Exercise goal:
Rewrite everything from the line containing "MEC (977, 792)" down to the line containing "Đăng ký ngay (455, 2511)", changing "Rates" to "Prices" and leaving the rest untouched. Return only those lines of the material.

Exercise data:

--------------------------------------------------

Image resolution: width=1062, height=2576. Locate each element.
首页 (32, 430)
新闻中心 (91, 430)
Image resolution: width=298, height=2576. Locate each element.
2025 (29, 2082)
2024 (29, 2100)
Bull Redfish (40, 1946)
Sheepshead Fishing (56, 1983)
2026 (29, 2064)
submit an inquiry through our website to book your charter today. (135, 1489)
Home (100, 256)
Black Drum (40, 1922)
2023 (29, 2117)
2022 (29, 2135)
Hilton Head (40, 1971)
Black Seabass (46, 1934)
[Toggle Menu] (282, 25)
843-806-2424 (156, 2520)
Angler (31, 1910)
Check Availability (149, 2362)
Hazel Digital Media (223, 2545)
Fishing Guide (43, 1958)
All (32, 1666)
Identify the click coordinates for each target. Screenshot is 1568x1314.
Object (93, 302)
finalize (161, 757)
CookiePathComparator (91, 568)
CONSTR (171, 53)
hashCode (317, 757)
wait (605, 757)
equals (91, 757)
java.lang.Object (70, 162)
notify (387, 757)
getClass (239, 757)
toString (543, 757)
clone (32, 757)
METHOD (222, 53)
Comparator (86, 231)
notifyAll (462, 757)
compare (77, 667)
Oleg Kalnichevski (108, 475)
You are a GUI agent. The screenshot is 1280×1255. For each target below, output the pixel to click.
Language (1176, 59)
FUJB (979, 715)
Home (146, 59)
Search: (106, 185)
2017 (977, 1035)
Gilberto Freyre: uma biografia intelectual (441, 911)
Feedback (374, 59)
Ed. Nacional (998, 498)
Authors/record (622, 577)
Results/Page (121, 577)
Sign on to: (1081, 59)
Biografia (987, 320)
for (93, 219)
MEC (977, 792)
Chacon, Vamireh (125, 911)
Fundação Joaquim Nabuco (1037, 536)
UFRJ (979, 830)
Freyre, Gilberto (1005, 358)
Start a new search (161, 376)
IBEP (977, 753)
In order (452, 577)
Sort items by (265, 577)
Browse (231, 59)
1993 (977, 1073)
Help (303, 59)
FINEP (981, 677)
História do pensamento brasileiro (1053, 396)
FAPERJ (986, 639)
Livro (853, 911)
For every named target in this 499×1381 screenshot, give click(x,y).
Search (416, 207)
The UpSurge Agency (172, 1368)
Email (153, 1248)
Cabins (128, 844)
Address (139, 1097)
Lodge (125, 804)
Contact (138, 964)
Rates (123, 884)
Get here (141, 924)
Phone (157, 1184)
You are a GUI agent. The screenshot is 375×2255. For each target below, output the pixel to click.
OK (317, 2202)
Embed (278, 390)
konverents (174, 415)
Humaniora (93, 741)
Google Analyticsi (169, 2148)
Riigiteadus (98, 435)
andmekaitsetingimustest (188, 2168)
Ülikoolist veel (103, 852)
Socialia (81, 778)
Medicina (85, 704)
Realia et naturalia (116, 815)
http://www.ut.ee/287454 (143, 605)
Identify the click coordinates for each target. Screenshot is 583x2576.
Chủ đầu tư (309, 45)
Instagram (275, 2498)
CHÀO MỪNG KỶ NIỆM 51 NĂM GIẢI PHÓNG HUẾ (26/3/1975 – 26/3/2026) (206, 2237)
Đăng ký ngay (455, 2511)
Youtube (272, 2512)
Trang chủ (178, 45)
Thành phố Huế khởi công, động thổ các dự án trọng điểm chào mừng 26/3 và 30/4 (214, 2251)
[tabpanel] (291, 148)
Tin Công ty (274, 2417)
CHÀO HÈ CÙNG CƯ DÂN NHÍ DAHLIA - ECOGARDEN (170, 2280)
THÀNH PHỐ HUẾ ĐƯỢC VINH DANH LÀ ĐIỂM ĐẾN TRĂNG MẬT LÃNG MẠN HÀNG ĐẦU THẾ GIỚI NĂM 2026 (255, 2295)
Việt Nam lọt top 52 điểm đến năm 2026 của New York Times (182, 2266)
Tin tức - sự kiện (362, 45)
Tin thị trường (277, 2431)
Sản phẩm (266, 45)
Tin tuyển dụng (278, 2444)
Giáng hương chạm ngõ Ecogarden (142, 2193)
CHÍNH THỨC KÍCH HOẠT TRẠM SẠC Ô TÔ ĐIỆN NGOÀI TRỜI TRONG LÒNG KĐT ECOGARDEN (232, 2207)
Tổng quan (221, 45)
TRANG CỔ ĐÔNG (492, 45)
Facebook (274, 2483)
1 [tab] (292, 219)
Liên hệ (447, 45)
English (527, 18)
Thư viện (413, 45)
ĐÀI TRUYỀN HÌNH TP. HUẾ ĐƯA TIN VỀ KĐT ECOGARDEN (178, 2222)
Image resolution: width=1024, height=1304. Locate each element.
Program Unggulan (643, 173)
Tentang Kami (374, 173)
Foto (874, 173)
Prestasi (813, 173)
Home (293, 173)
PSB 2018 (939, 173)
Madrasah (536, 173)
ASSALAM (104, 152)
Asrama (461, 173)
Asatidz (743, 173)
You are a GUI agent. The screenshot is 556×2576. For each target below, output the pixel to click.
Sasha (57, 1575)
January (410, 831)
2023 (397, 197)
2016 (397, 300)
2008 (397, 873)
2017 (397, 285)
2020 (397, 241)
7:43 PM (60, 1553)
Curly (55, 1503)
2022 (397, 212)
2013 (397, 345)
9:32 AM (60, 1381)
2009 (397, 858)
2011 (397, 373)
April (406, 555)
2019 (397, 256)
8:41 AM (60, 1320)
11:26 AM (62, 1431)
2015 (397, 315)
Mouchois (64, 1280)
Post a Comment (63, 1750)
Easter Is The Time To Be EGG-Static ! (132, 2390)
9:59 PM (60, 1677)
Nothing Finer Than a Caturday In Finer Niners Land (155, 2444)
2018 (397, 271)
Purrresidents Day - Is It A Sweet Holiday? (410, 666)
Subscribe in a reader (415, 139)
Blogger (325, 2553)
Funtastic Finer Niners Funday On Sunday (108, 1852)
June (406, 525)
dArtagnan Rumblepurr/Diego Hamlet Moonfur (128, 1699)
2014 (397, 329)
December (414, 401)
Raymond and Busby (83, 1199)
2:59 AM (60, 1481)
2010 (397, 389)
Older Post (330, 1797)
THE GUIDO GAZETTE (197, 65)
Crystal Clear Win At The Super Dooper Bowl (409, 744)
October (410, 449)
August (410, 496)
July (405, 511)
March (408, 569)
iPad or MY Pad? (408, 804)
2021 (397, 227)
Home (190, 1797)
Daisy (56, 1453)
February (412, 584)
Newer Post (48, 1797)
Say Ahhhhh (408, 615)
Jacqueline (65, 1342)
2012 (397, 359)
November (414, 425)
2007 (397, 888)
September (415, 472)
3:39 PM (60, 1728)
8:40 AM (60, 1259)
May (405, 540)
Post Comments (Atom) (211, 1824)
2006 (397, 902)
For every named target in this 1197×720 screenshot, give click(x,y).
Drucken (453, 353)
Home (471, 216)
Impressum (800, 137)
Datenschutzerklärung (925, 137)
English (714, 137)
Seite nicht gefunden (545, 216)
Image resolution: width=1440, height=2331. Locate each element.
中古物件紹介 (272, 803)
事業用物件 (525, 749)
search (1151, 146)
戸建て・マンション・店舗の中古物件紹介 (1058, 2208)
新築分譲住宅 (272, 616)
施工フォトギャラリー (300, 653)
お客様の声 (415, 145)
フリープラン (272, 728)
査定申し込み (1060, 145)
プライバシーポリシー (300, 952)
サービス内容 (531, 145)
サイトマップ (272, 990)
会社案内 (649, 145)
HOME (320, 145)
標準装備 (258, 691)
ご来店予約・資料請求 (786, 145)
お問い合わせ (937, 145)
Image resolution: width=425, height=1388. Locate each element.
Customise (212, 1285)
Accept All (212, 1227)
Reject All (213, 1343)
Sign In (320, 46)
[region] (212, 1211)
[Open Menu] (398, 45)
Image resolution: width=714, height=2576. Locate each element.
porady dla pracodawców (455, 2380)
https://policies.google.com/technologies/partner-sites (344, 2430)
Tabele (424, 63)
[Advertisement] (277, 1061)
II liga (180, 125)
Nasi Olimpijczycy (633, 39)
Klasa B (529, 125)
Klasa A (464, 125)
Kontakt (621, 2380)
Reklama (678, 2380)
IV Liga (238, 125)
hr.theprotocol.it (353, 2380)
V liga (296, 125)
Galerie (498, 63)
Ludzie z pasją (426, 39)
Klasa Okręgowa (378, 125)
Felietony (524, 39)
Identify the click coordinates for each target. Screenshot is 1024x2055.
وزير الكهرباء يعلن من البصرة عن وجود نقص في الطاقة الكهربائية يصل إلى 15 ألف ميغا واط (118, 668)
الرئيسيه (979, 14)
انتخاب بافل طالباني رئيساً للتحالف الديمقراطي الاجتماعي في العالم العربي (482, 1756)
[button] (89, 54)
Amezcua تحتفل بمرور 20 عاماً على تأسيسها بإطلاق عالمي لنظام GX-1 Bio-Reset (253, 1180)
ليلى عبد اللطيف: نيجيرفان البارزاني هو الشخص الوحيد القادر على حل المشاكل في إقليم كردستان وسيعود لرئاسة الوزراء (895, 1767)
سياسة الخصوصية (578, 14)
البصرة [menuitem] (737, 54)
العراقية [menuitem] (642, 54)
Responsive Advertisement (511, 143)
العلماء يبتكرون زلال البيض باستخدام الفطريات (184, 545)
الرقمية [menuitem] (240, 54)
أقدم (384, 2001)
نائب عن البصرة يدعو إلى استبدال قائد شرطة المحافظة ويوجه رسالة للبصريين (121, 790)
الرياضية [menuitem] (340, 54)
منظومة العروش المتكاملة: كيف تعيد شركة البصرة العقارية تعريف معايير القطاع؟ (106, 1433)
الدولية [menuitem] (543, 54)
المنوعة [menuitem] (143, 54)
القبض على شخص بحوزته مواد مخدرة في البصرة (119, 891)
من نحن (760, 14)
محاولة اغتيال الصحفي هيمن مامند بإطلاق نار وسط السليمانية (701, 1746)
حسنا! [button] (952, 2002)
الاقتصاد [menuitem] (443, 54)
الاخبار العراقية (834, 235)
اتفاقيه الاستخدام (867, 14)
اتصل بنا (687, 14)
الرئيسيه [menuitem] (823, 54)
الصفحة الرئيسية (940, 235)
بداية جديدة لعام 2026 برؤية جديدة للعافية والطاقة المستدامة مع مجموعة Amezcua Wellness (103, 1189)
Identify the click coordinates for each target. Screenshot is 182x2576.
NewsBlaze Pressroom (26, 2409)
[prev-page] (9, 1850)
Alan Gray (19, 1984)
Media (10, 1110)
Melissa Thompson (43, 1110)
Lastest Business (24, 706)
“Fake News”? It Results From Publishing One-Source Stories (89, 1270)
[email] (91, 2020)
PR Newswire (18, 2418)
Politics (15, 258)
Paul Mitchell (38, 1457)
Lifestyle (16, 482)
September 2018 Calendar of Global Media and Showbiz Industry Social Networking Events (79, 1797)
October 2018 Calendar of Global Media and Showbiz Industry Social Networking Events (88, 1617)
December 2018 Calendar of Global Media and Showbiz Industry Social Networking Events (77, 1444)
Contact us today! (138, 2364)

--------------------------------------------------

Exercise output:
MEC (977, 792)
Chacon, Vamireh (125, 911)
Fundação Joaquim Nabuco (1037, 536)
UFRJ (979, 830)
Freyre, Gilberto (1005, 358)
Start a new search (161, 376)
IBEP (977, 753)
In order (452, 577)
Sort items by (265, 577)
Browse (231, 59)
1993 (977, 1073)
Help (303, 59)
FINEP (981, 677)
História do pensamento brasileiro (1053, 396)
FAPERJ (986, 639)
Livro (853, 911)
For every named target in this 499×1381 screenshot, give click(x,y).
Search (416, 207)
The UpSurge Agency (172, 1368)
Email (153, 1248)
Cabins (128, 844)
Address (139, 1097)
Lodge (125, 804)
Contact (138, 964)
Prices (123, 884)
Get here (141, 924)
Phone (157, 1184)
You are a GUI agent. The screenshot is 375×2255. For each target below, output the pixel to click.
OK (317, 2202)
Embed (278, 390)
konverents (174, 415)
Humaniora (93, 741)
Google Analyticsi (169, 2148)
Riigiteadus (98, 435)
andmekaitsetingimustest (188, 2168)
Ülikoolist veel (103, 852)
Socialia (81, 778)
Medicina (85, 704)
Realia et naturalia (116, 815)
http://www.ut.ee/287454 (143, 605)
Identify the click coordinates for each target. Screenshot is 583x2576.
Chủ đầu tư (309, 45)
Instagram (275, 2498)
CHÀO MỪNG KỶ NIỆM 51 NĂM GIẢI PHÓNG HUẾ (26/3/1975 – 26/3/2026) (206, 2237)
Đăng ký ngay (455, 2511)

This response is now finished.